---------- Input for this task
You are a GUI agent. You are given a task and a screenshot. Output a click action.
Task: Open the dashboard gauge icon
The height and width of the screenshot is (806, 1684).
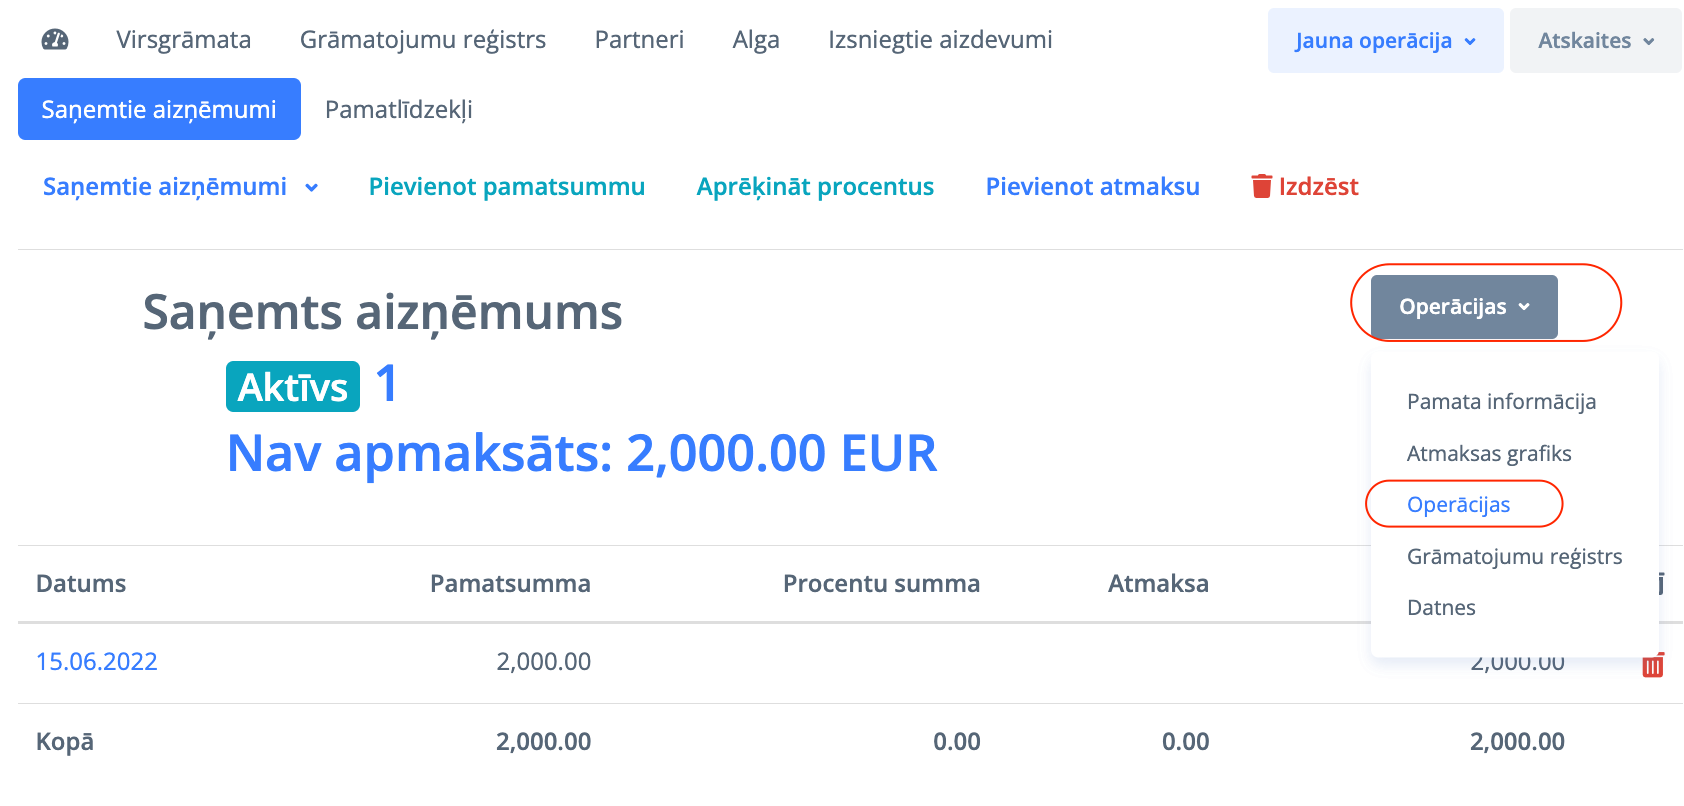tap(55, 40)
--------------------
---------- Input for this task
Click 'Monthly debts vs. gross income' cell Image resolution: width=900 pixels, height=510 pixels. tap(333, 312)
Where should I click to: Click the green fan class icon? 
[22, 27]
--------------------
---------- Input for this task
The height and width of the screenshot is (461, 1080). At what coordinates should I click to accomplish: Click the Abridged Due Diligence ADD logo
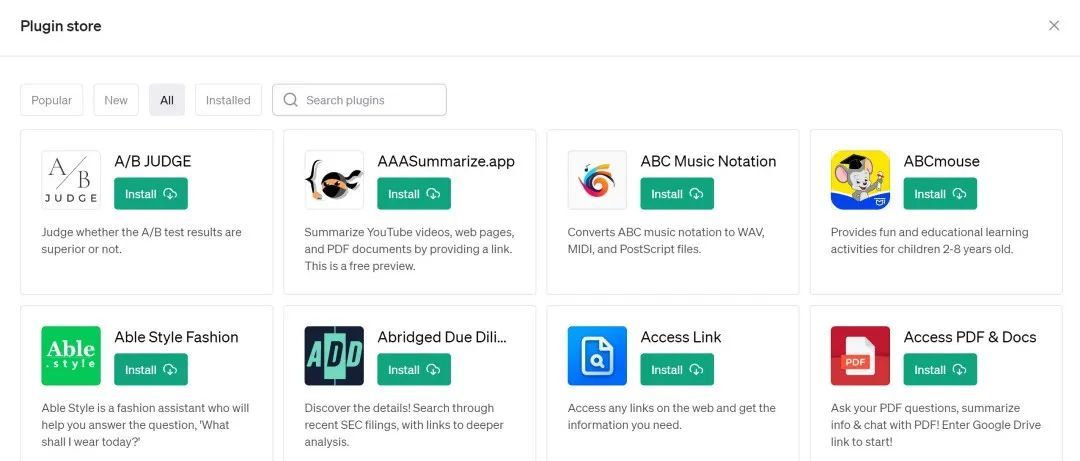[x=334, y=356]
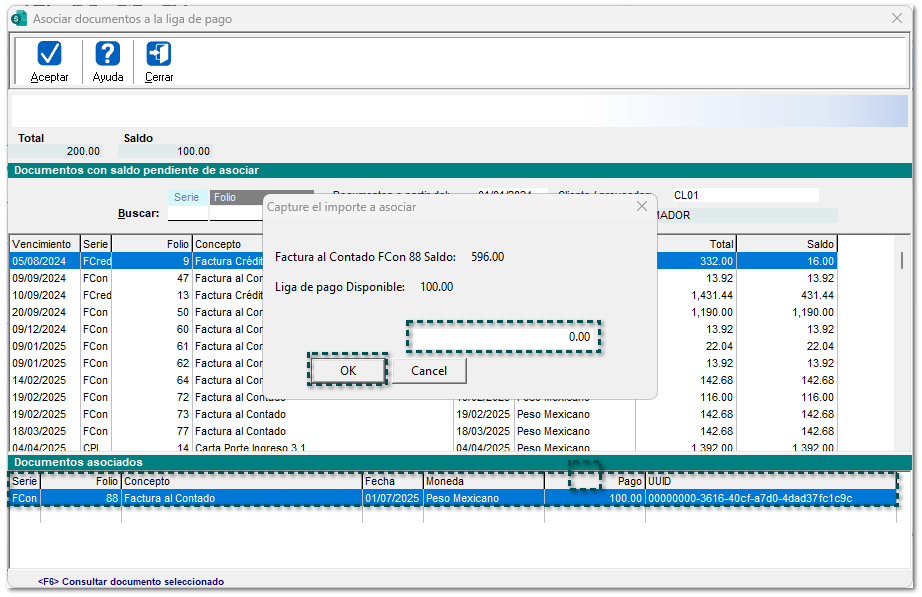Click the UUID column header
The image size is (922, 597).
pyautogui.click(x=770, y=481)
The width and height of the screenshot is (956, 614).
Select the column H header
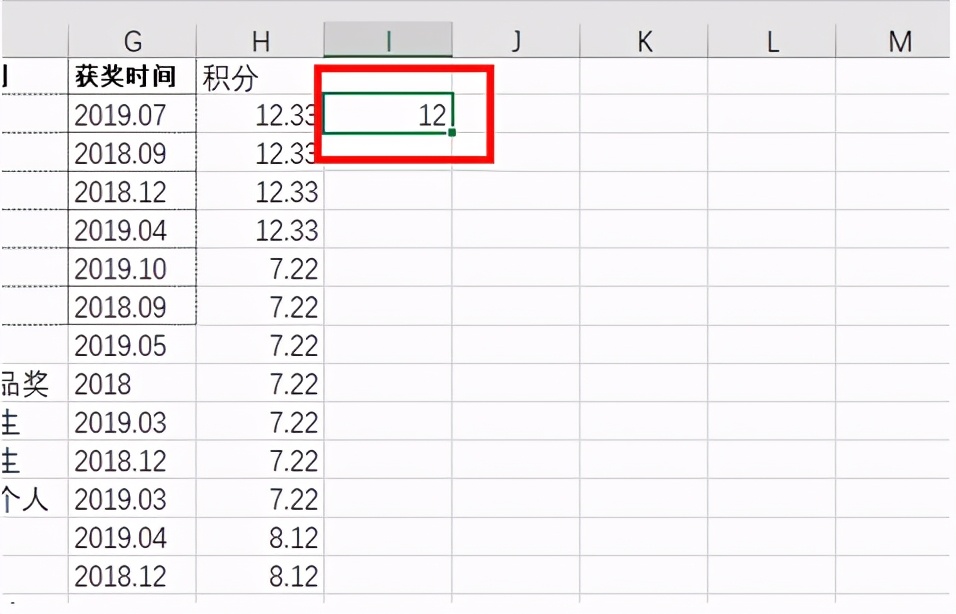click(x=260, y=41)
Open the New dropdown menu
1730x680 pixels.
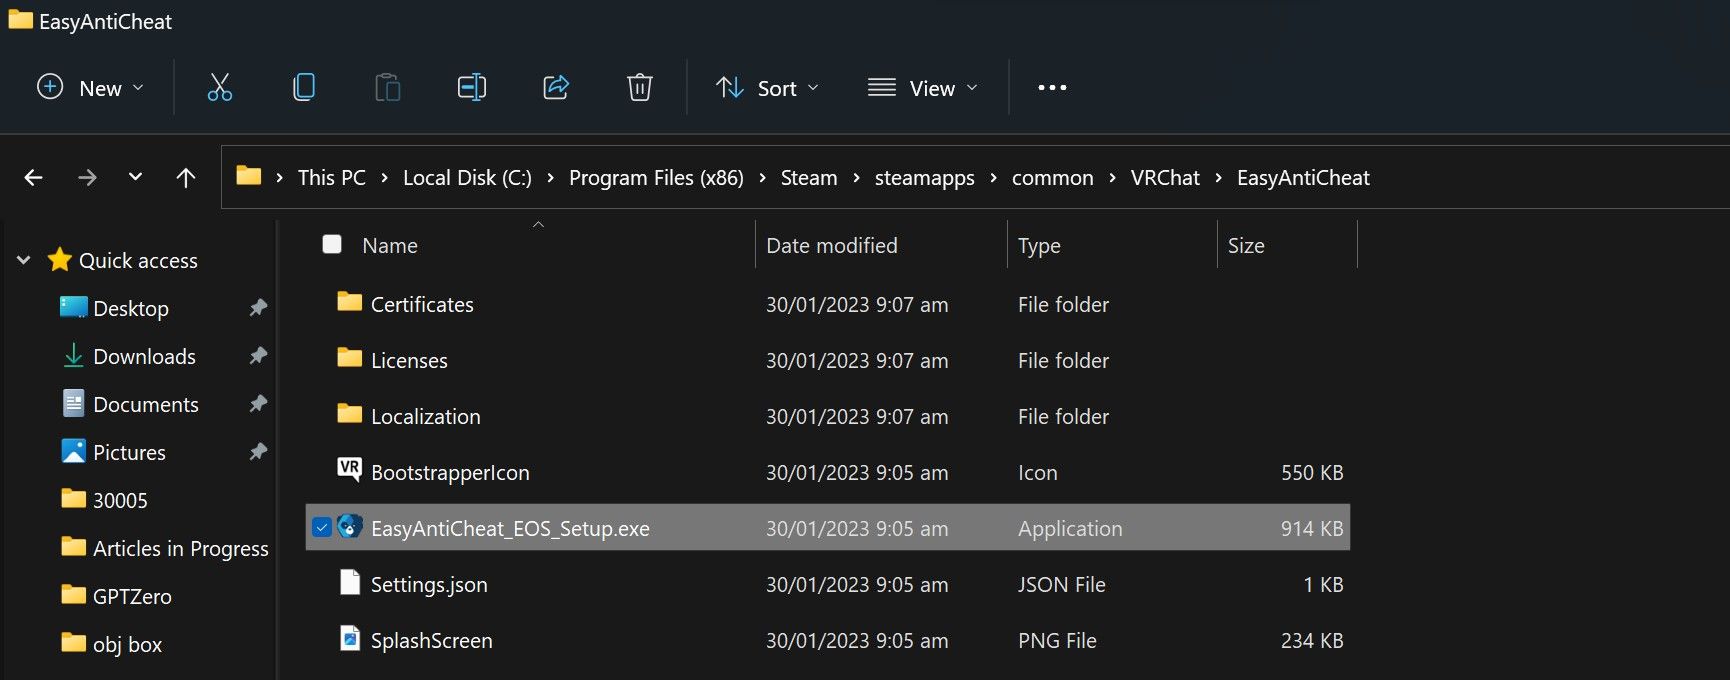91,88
--------------------
**Work to complete**.
Please pick out every line in the items above that contains the word "should" and copy each of those lines in full.

**The completed task**.
Where should I click to: Click the green fan class icon? 
The height and width of the screenshot is (461, 1080). At what coordinates should I click to accomplish: Click the Abridged Due Diligence ADD logo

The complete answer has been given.